Севастопология (Хофман) - страница 19

«Англичанин улыбнулся и задумался, и потом тихо молвит, что у них будто в Англии всякая картинка из рода в род сохраняется и тем сама явствует, кто от какого родословия происходит.

– Ну, а у нас, – говорю, – верно, другое образование, и с предковскими преданиями связь рассыпана, дабы всё казалось обновлённее, как будто и весь род русский только вчера наседка под крапивой вывела».

Кстати, коль уж я упомянул Лескова, рекомендую Вам прочесть его рассказ Железная воля о различии между русским и немецким национальным характером. Я уверен, Вам понравится».

Опрятная адресаточка отвечает дневниковой записью из ранних произведений забытой поэтессы из Райникендорфа незадолго до смены тысячелетий. Этот актуальный пример иллюстрирует национальный характер, который не спутаешь ни с чем, так он трещит и скрежещет:

Новый год
Мне снился в эту ночь
большой салют
в маленьком Севастополе.
Неброские в старой одёжке,
люди стояли на козырьке,
благоговейно глядя с горы
туда, где базар
и где меня нашли в капусте.
Яркие звёзды быстро
взлетали, медленно падали вниз
за знакомые здания.
Свеже лучились фигуры,
улыбчиво и живо,
ромбы и овалы.
Девочка с косичкой в белом фартуке,
школьный подворотничок мальчишек —
всё это стало тесным.
Едва родившись, уже выросли.
Ароматы имён как пряности.
Вещи имели свой масштаб.
Небесный фон —
занавес из тёмного бушлата —
я молча прорывала раной губ.
С дедушкой семечки лузгать
в звуках солнечного кларнета
на площади прогулок,
на праздничной лестнице в тенистом уголке.
Навеки пышет панорама:
Нахимов, мужество матросов и что-то там ещё.
Над головой простёртый кров.
Фланель розовой пижамы.

Буревестник

Оползень земли, холощёные слова, утрата места. Словно проливной дождь, научная речь разрывает землю, питает знание и даёт ему смыться, впрессовывает физически вспомненное в грунт, грязевая масса засыхает, и широкое славянское лицо – год за годом, нападение за обороной – сужается на германский манер, пока не перестанут спрашивать, откуда оно, чьё оно и весь этот Кр-крам, на что и сами спрашивающие, вероятно, ничего не ответили бы без комплекса тем, спроси у них то же самое об их при – или переезде, переодетости и перенасыщенности, восточности, западности или выбранденбуржуазности.

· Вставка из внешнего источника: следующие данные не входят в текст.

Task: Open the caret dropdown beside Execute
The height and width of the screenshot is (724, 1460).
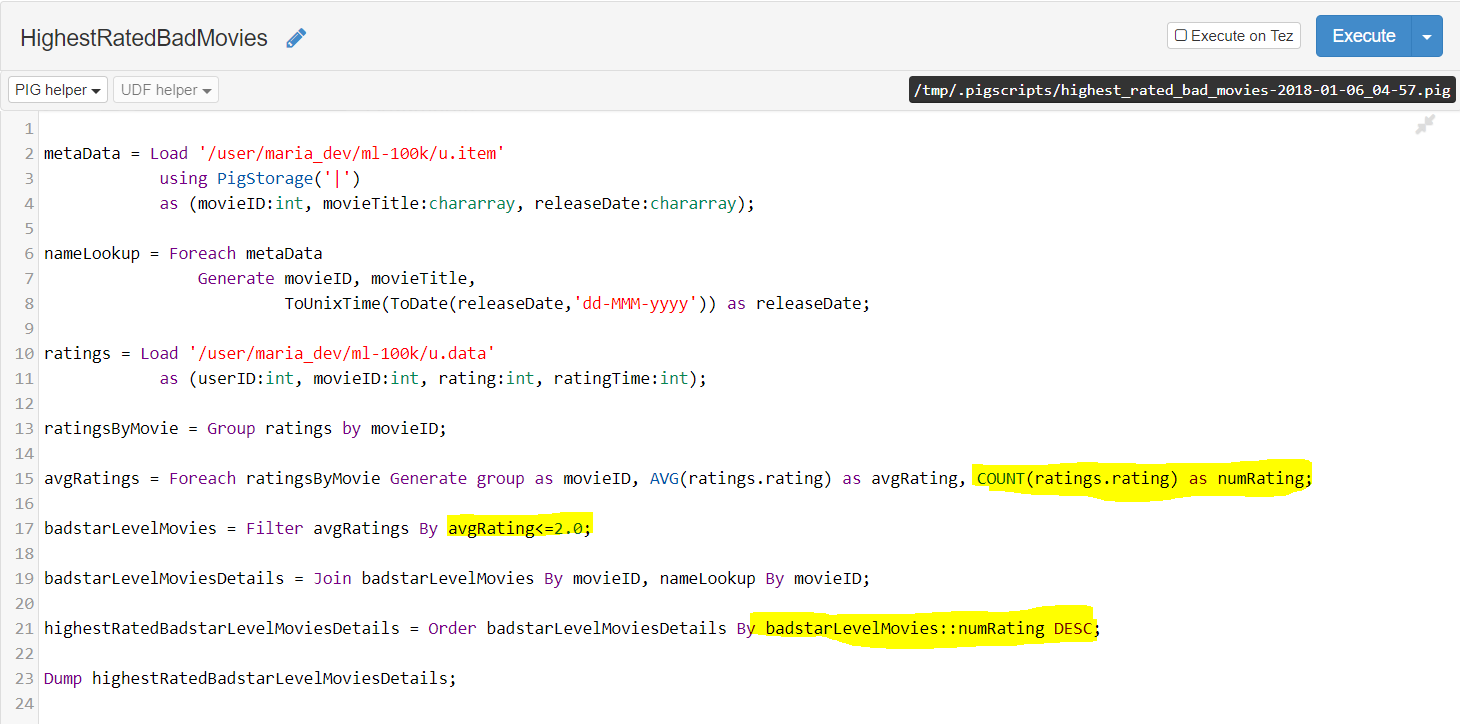Action: [x=1427, y=36]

Я могла бы сказать, моё детство было хорошим. Моя Аркадия – мой Аркадий, которому я тайно поклялась в вечной любви. Или ещё что-нибудь романтическое. Из этой же серии. Вовсе не кажется извращённой одержимость местом, как и способность – здесь или там – любить. В тот момент, когда здесь, на лучистом лугу у озера приличного города это ощущается как пошлость, отчуждаешься от выразительности. Пафос – как витамин с минным дном, как сформулированная толкотня текста, формула, задающая форму, освежающий атрибут и как критический штамп – захватывает, не сближая, создаёт дистанцию, о которой читаешь, что она успокоительна – и так далее, дальше, дальше… Сопротивляйтесь, чтобы не пойматься на это. Такое ласковое лассо.